YOUR ASSIGNMENT —
Transcribe the entries below exactly.

RECORDS FOR THE EXERCISE —
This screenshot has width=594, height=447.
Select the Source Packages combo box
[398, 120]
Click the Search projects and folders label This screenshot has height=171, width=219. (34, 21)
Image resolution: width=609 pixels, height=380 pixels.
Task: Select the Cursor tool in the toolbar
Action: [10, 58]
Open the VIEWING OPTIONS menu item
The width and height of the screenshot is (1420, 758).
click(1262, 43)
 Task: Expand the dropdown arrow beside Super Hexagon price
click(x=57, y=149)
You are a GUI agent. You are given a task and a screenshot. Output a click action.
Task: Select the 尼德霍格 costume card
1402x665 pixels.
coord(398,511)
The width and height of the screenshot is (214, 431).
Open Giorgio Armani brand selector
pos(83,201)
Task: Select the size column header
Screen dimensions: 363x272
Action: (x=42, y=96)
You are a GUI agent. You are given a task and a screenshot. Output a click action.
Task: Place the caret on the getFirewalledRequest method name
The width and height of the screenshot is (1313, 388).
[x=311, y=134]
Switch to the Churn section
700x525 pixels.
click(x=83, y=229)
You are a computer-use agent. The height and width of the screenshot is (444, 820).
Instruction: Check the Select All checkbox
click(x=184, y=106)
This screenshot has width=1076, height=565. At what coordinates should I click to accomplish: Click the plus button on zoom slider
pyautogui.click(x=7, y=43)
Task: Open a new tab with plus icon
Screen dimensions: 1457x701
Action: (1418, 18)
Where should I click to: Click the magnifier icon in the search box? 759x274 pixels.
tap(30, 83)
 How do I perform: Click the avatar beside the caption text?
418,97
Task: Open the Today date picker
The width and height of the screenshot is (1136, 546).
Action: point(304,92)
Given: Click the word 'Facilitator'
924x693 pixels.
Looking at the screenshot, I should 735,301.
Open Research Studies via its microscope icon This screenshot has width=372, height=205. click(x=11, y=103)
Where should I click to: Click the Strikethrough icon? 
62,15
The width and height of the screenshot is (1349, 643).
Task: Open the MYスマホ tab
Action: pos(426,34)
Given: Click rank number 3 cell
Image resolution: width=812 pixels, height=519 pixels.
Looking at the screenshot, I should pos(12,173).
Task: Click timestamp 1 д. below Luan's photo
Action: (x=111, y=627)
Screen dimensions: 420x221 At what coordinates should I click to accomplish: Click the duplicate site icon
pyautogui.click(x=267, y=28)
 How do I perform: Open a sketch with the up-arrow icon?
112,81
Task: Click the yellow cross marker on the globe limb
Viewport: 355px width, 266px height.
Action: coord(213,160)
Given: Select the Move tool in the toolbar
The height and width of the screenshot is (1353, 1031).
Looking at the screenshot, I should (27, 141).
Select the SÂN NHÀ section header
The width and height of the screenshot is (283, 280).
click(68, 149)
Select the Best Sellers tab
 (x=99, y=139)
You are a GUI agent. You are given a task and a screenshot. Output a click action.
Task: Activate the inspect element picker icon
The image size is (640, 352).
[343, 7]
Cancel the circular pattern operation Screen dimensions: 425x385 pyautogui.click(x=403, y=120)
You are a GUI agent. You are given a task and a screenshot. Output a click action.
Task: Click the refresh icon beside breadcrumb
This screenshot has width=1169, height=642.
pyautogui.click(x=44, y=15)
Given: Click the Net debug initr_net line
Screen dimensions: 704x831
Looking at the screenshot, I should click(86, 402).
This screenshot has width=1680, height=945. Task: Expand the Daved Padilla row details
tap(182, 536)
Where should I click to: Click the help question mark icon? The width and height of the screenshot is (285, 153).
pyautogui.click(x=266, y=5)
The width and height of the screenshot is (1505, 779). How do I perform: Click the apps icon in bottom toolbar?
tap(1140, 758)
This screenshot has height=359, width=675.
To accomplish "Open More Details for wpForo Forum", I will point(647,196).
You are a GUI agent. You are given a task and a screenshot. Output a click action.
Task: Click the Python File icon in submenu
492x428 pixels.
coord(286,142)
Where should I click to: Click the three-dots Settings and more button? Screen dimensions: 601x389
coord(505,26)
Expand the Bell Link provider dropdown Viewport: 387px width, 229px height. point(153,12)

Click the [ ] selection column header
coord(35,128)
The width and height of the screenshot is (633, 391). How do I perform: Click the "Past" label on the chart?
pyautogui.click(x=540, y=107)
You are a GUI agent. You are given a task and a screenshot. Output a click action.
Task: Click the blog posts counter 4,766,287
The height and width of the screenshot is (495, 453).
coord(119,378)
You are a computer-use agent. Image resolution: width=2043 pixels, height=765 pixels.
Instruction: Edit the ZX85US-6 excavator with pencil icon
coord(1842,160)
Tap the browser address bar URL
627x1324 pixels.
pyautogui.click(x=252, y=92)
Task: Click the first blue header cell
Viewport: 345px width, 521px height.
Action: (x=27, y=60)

ANSWER TO THIS TASK —
This screenshot has width=594, height=447.
Select the Source Packages combo box
[398, 120]
Click the Search projects and folders label This screenshot has height=171, width=219. (34, 21)
Image resolution: width=609 pixels, height=380 pixels.
Task: Select the Cursor tool in the toolbar
Action: [10, 58]
Open the VIEWING OPTIONS menu item
The width and height of the screenshot is (1420, 758).
click(1262, 43)
 Task: Expand the dropdown arrow beside Super Hexagon price
click(x=57, y=149)
You are a GUI agent. You are given a task and a screenshot. Output a click action.
Task: Select the 尼德霍格 costume card
1402x665 pixels.
coord(398,511)
The width and height of the screenshot is (214, 431).
Open Giorgio Armani brand selector
pos(83,201)
Task: Select the size column header
Screen dimensions: 363x272
Action: (x=42, y=96)
You are a GUI agent. You are given a task and a screenshot. Output a click action.
Task: Place the caret on the getFirewalledRequest method name
The width and height of the screenshot is (1313, 388).
[x=311, y=134]
Switch to the Churn section
700x525 pixels.
click(x=83, y=229)
You are a computer-use agent. The height and width of the screenshot is (444, 820).
Instruction: Check the Select All checkbox
click(x=184, y=106)
This screenshot has width=1076, height=565. At what coordinates should I click to accomplish: Click the plus button on zoom slider
pyautogui.click(x=7, y=43)
Task: Open a new tab with plus icon
Screen dimensions: 1457x701
Action: (1418, 18)
Where should I click to: Click the magnifier icon in the search box? 759x274 pixels.
tap(30, 83)
 How do I perform: Click the avatar beside the caption text?
418,97
Task: Open the Today date picker
The width and height of the screenshot is (1136, 546).
Action: point(304,92)
Given: Click the word 'Facilitator'
924x693 pixels.
Looking at the screenshot, I should 735,301.
Open Research Studies via its microscope icon This screenshot has width=372, height=205. click(x=11, y=103)
Where should I click to: Click the Strikethrough icon? 
62,15
The width and height of the screenshot is (1349, 643).
Task: Open the MYスマホ tab
Action: pos(426,34)
Given: Click rank number 3 cell
Image resolution: width=812 pixels, height=519 pixels.
Looking at the screenshot, I should pos(12,173).
Task: Click timestamp 1 д. below Luan's photo
Action: (x=111, y=627)
Screen dimensions: 420x221 At what coordinates should I click to accomplish: Click the duplicate site icon
pyautogui.click(x=267, y=28)
 How do I perform: Open a sketch with the up-arrow icon?
112,81
Task: Click the yellow cross marker on the globe limb
Viewport: 355px width, 266px height.
Action: coord(213,160)
Given: Select the Move tool in the toolbar
The height and width of the screenshot is (1353, 1031).
Looking at the screenshot, I should (27, 141).
Select the SÂN NHÀ section header
The width and height of the screenshot is (283, 280).
click(68, 149)
Select the Best Sellers tab
 (x=99, y=139)
You are a GUI agent. You are given a task and a screenshot. Output a click action.
Task: Activate the inspect element picker icon
The image size is (640, 352).
[343, 7]
Cancel the circular pattern operation Screen dimensions: 425x385 pyautogui.click(x=403, y=120)
You are a GUI agent. You are given a task and a screenshot. Output a click action.
Task: Click the refresh icon beside breadcrumb
This screenshot has width=1169, height=642.
pyautogui.click(x=44, y=15)
Given: Click the Net debug initr_net line
Screen dimensions: 704x831
Looking at the screenshot, I should click(86, 402).
This screenshot has width=1680, height=945. Task: Expand the Daved Padilla row details
tap(182, 536)
Where should I click to: Click the help question mark icon? The width and height of the screenshot is (285, 153).
pyautogui.click(x=266, y=5)
The width and height of the screenshot is (1505, 779). How do I perform: Click the apps icon in bottom toolbar?
tap(1140, 758)
This screenshot has height=359, width=675.
To accomplish "Open More Details for wpForo Forum", I will point(647,196).
You are a GUI agent. You are given a task and a screenshot. Output a click action.
Task: Click the Python File icon in submenu
492x428 pixels.
coord(286,142)
Where should I click to: Click the three-dots Settings and more button? Screen dimensions: 601x389
coord(505,26)
Expand the Bell Link provider dropdown Viewport: 387px width, 229px height. point(153,12)

Click the [ ] selection column header
coord(35,128)
The width and height of the screenshot is (633, 391). How do I perform: Click the "Past" label on the chart?
pyautogui.click(x=540, y=107)
You are a GUI agent. You are given a task and a screenshot. Output a click action.
Task: Click the blog posts counter 4,766,287
The height and width of the screenshot is (495, 453).
coord(119,378)
You are a computer-use agent. Image resolution: width=2043 pixels, height=765 pixels.
Instruction: Edit the ZX85US-6 excavator with pencil icon
coord(1842,160)
Tap the browser address bar URL
627x1324 pixels.
pyautogui.click(x=252, y=92)
Task: Click the first blue header cell
Viewport: 345px width, 521px height.
Action: (x=27, y=60)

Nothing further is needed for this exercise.